Se altri studi hanno messo in evidenza che sono sufficienti almeno sei ore di sonno per mantenersi in salute e non rischiare malattie cardiache o che 10 ore di sonno per notte aiutano ad alleviare il dolore, è anche vero che un nuovo studio australiano ha dimostrato che in realtà il sonno non deve essere calcolato notte per notte (6 o 8 ore di riposo), ma va analizzato per cicli di tempo che vanno da 2 a 3 settimane. 

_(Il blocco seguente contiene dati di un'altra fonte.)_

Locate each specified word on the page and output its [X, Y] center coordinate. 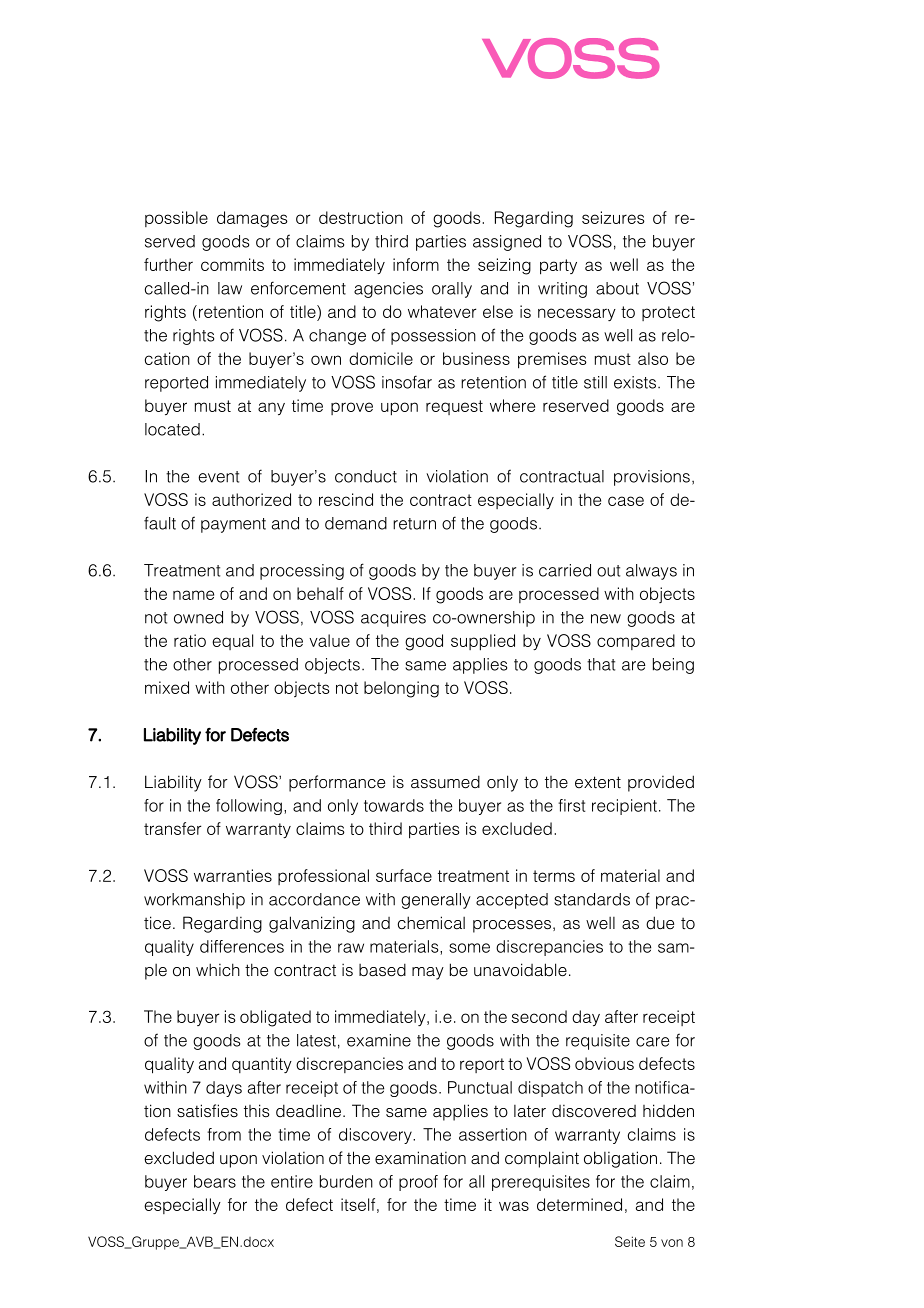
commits [232, 264]
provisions [652, 478]
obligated [275, 1018]
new [606, 619]
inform [416, 264]
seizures [613, 217]
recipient [624, 807]
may [428, 973]
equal [232, 642]
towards [394, 805]
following [249, 807]
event [218, 477]
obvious [604, 1063]
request [454, 407]
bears [215, 1181]
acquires [393, 619]
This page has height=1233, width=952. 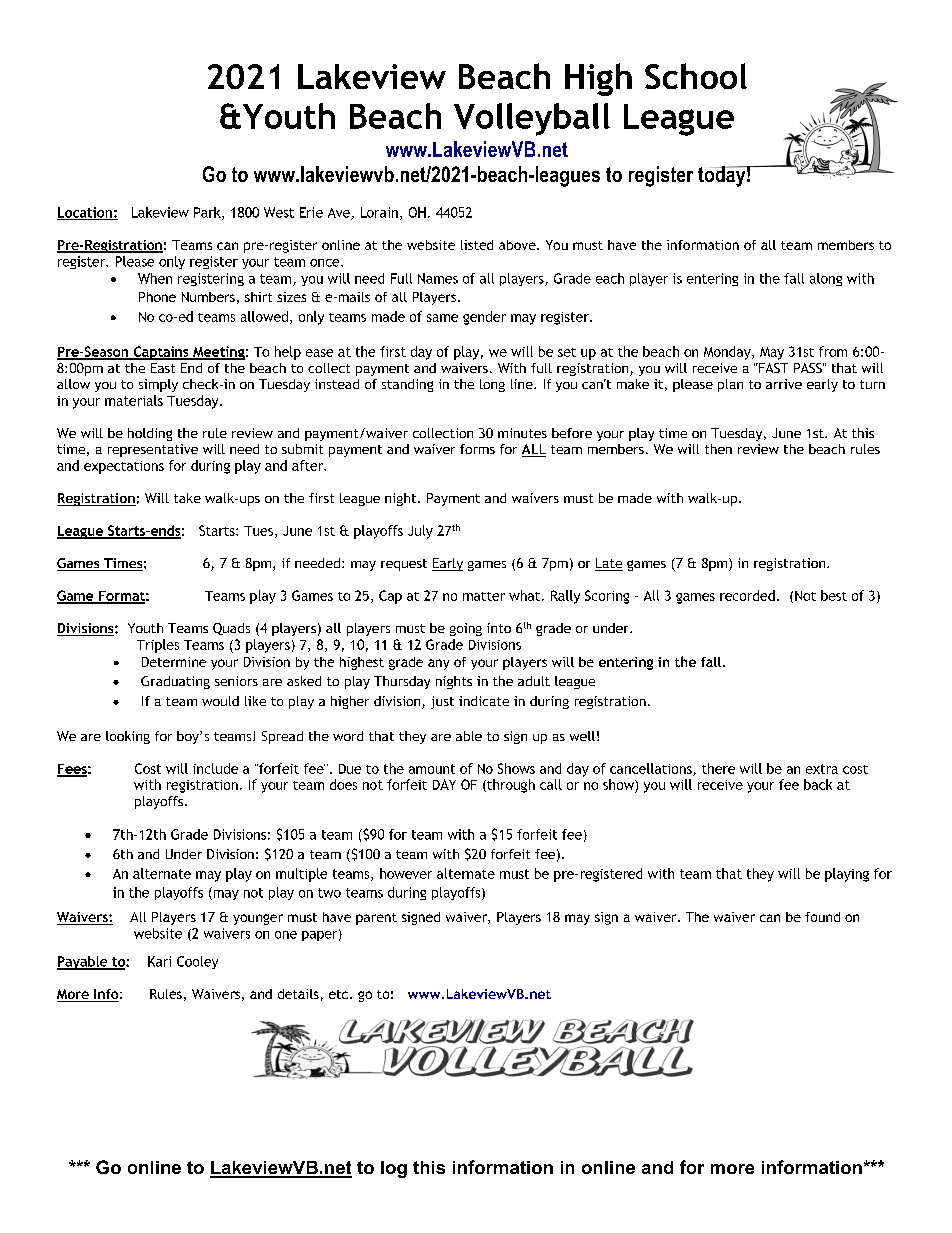 What do you see at coordinates (696, 76) in the page?
I see `School` at bounding box center [696, 76].
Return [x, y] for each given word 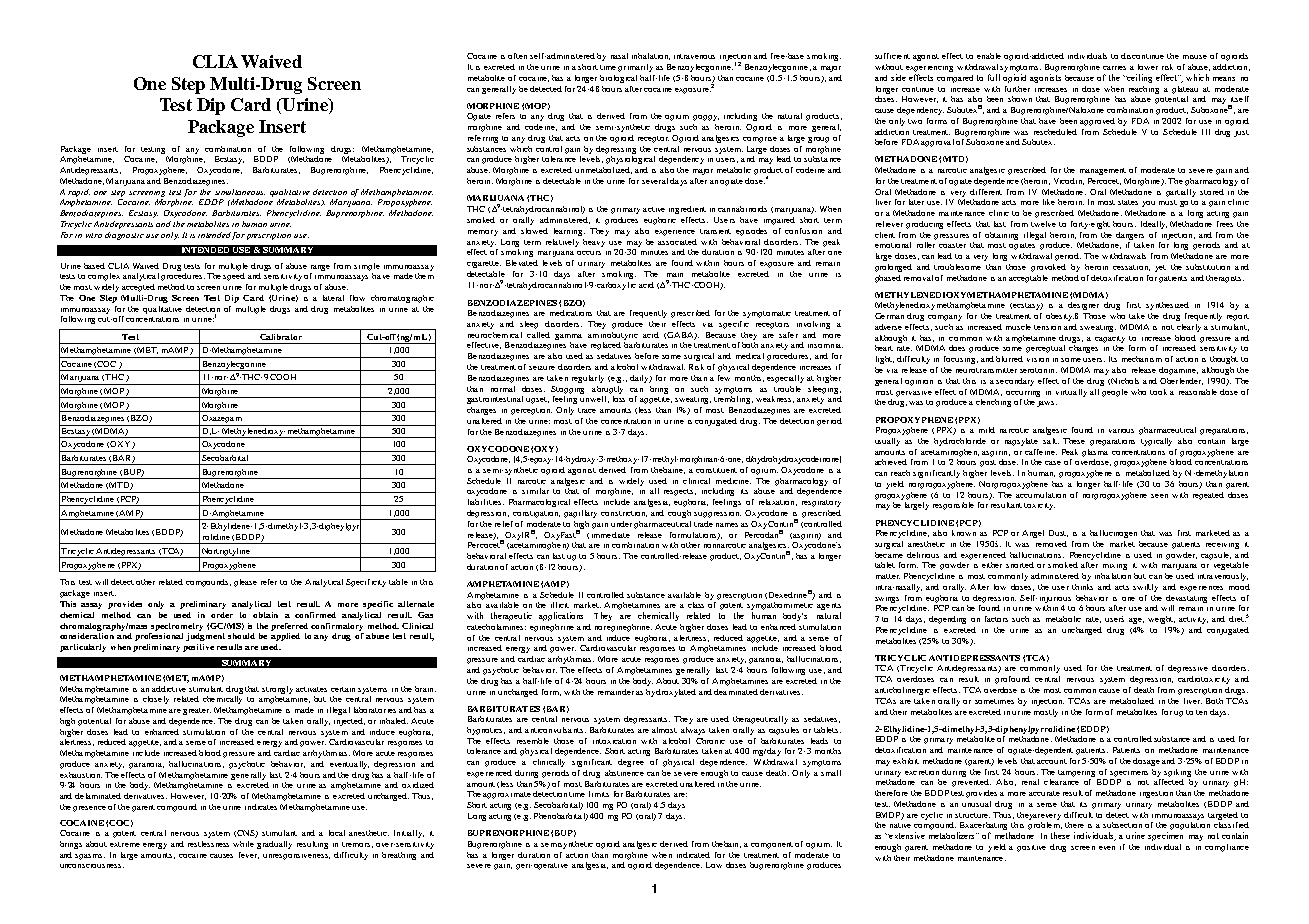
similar [535, 491]
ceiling [1139, 78]
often [517, 56]
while [243, 844]
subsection [1122, 825]
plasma [1095, 453]
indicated [693, 855]
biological [618, 79]
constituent [716, 470]
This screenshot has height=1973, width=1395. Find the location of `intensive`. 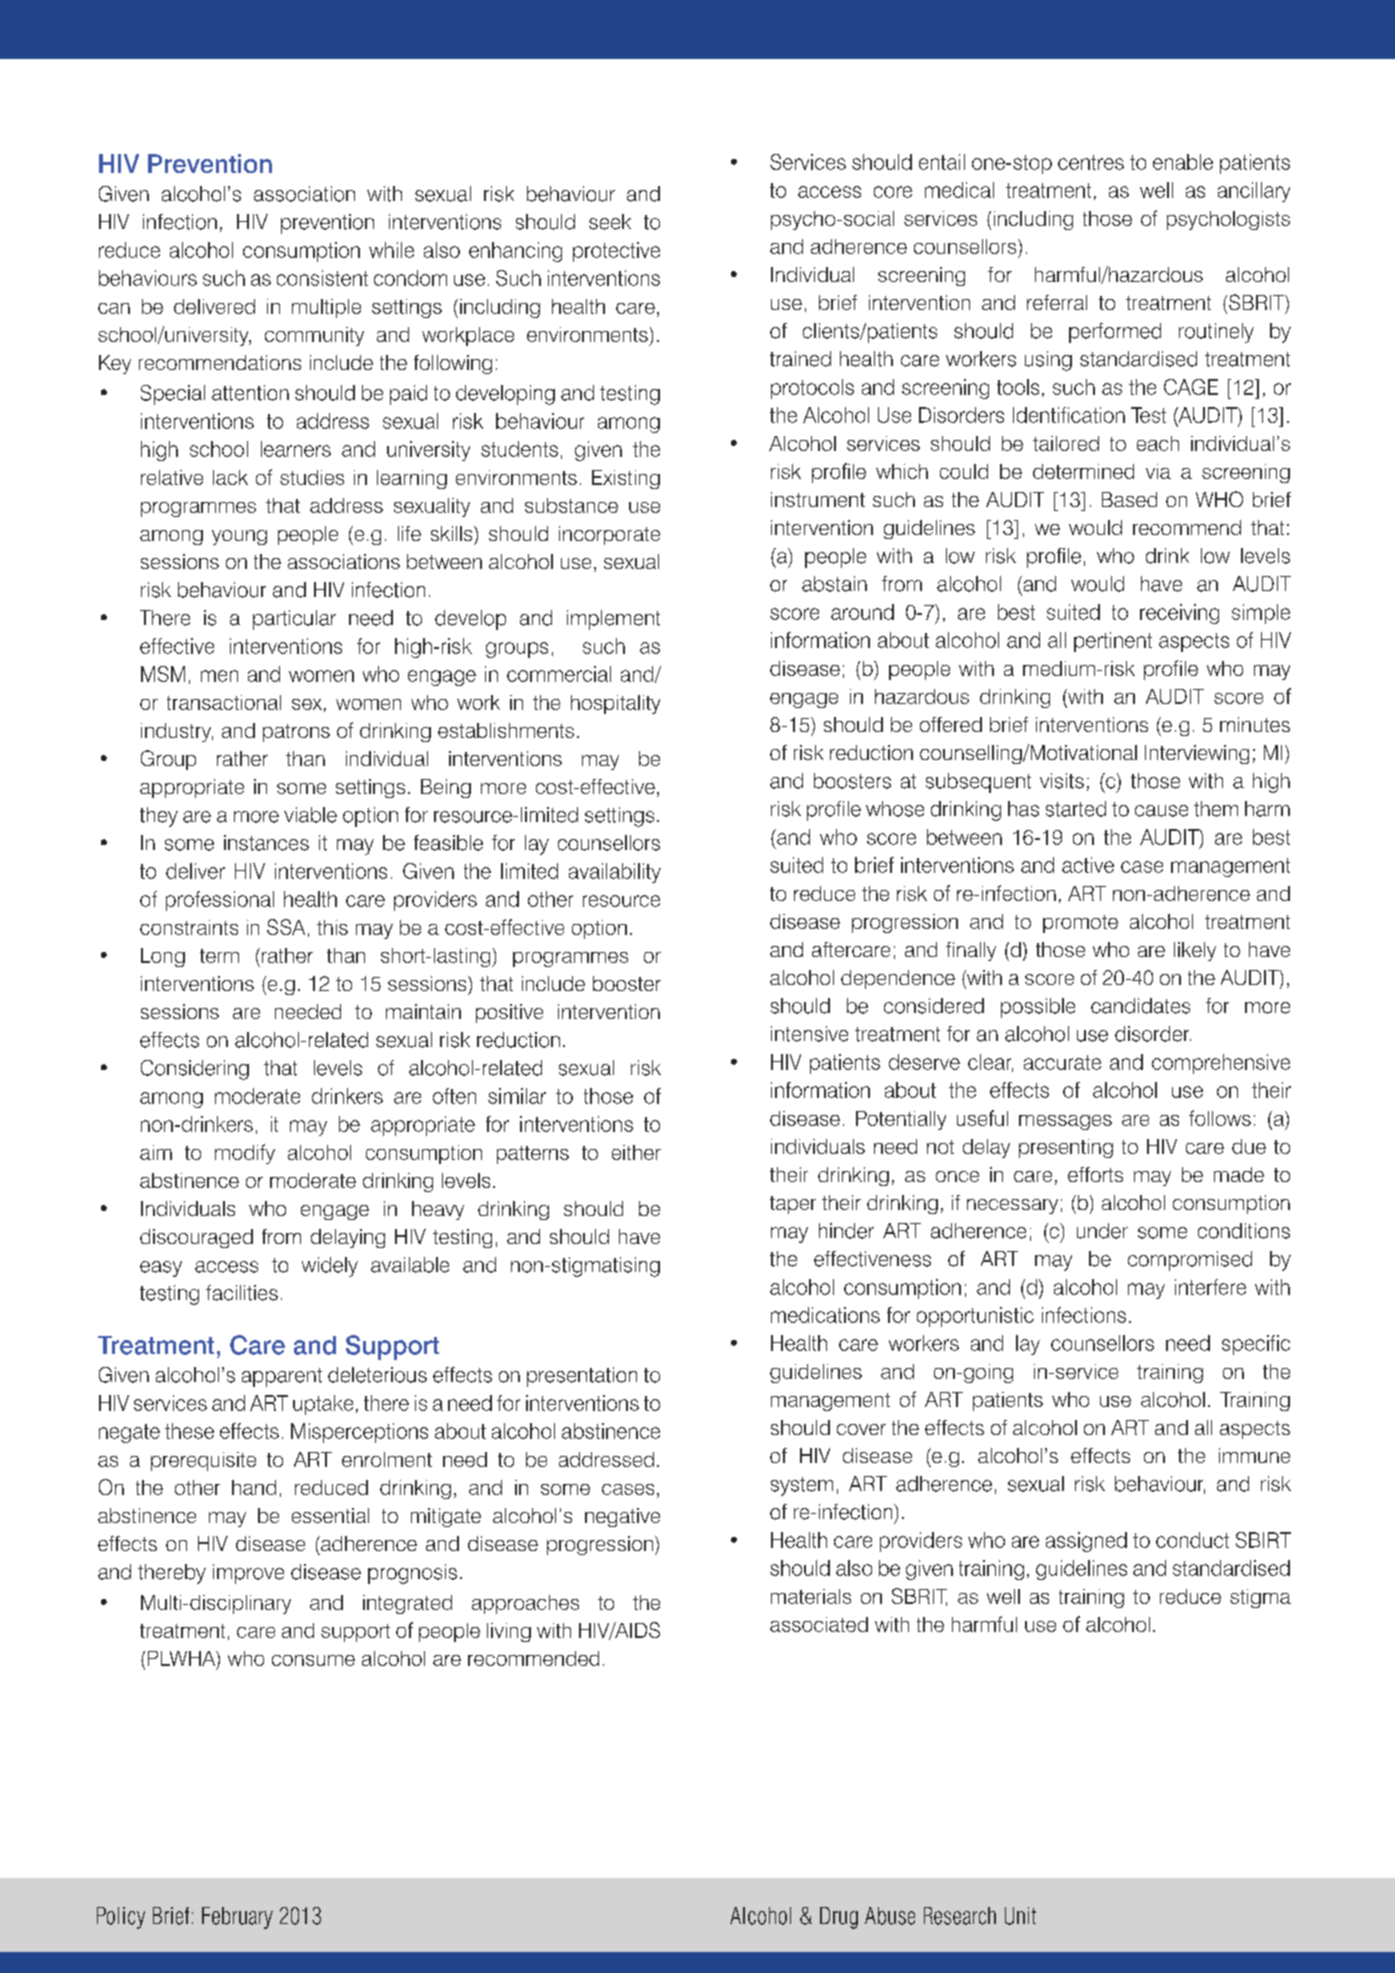

intensive is located at coordinates (809, 1034).
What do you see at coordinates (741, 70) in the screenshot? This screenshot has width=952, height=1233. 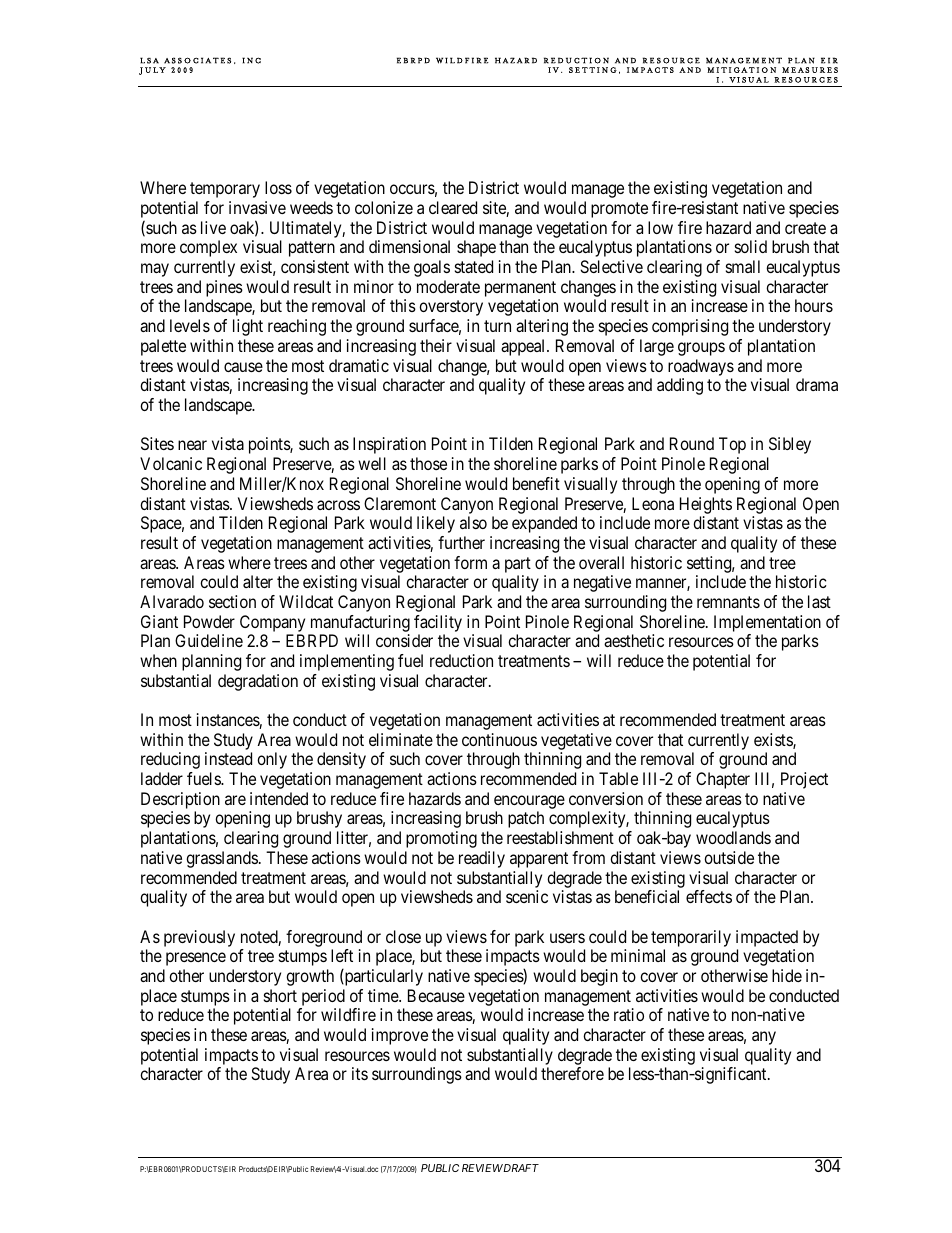 I see `MITIGATION` at bounding box center [741, 70].
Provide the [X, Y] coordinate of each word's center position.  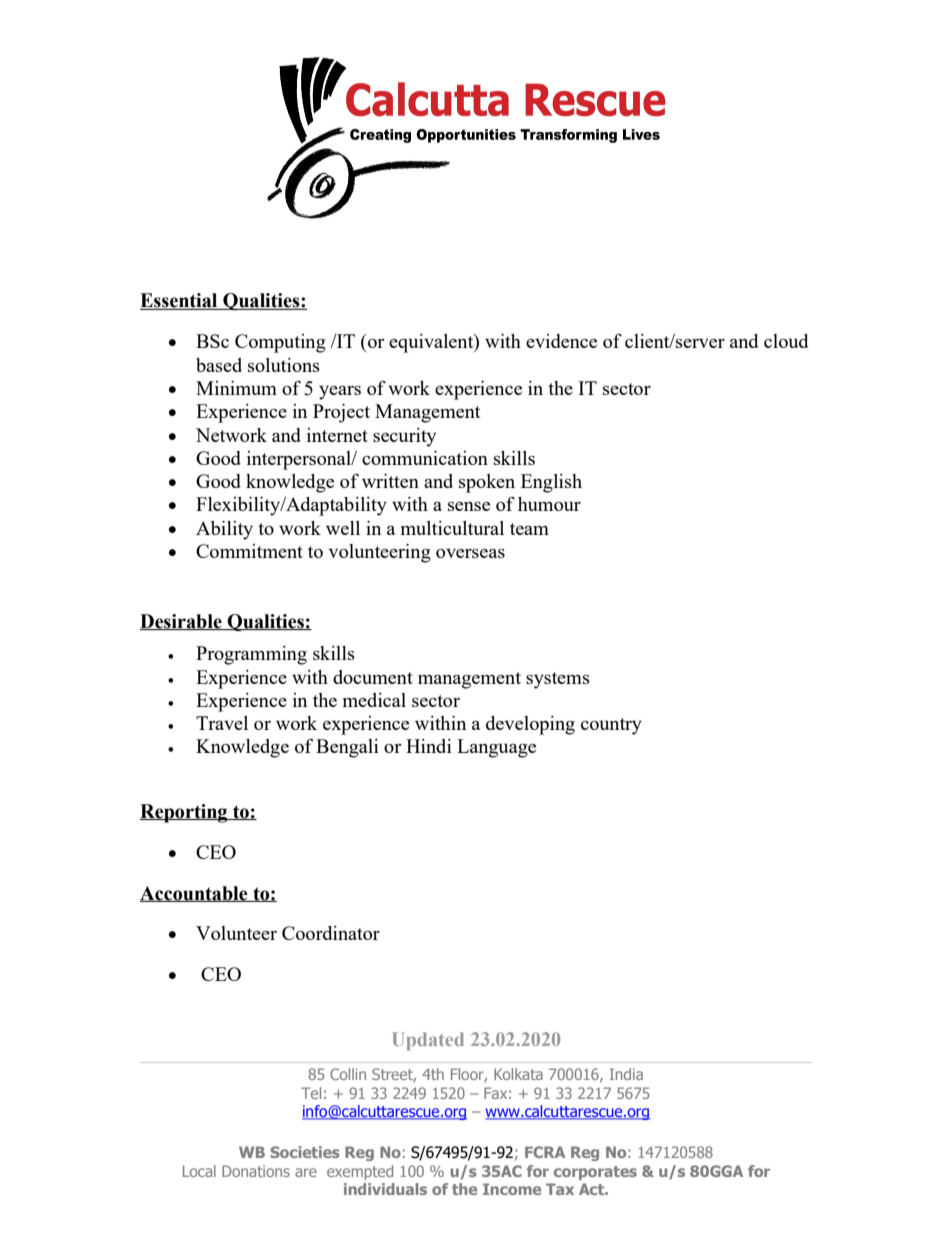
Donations [256, 1171]
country [611, 726]
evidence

Secondo lo studio condotto dai ricercatori dell’Università di Sidney in Australia, il nostro sonno segue dei cicli che hanno ritmi sempre uguali, paragonati a quelli di una curva sinusoidale e che si ripropongono sempre con gli stessi tempi che possono variare da individuo a individuo da 2 a 18 giorni.

Da ciò deriva che il meccanismo per recuperare il sonno perduto varia in base al ciclo da una persona all’altra: non è detto che dormire poco per una notte possa compromettere l’equilibrio del nostro organismo perché sarà proprio il nostro organismo a recuperare il ritmo nei giorni successivi. Il nostro organismo funziona in modo automatico andando a regolare naturalmente e in base alle nostre necessità il ritmo del sonno e della veglia. Lo studio è stato condotto su un gruppo di maschi adulti per circa due settimane con la misurazione dei ritmi circadiani. È emerso che ciascuno seguiva un personale e variabile ritmo del sonno che tendeva a ripetersi regolarmente.

Gli esperti consigliano anche di rispettare sempre i propri cicli del sonno  e non tentare di recuperare le ore perdute sfrozandosi di dormire troppo, soprattutto nel weekend quando potrebbero essere alterati i nostro naturali cicli sonno-veglia con ripercussioni sul nostro fisico.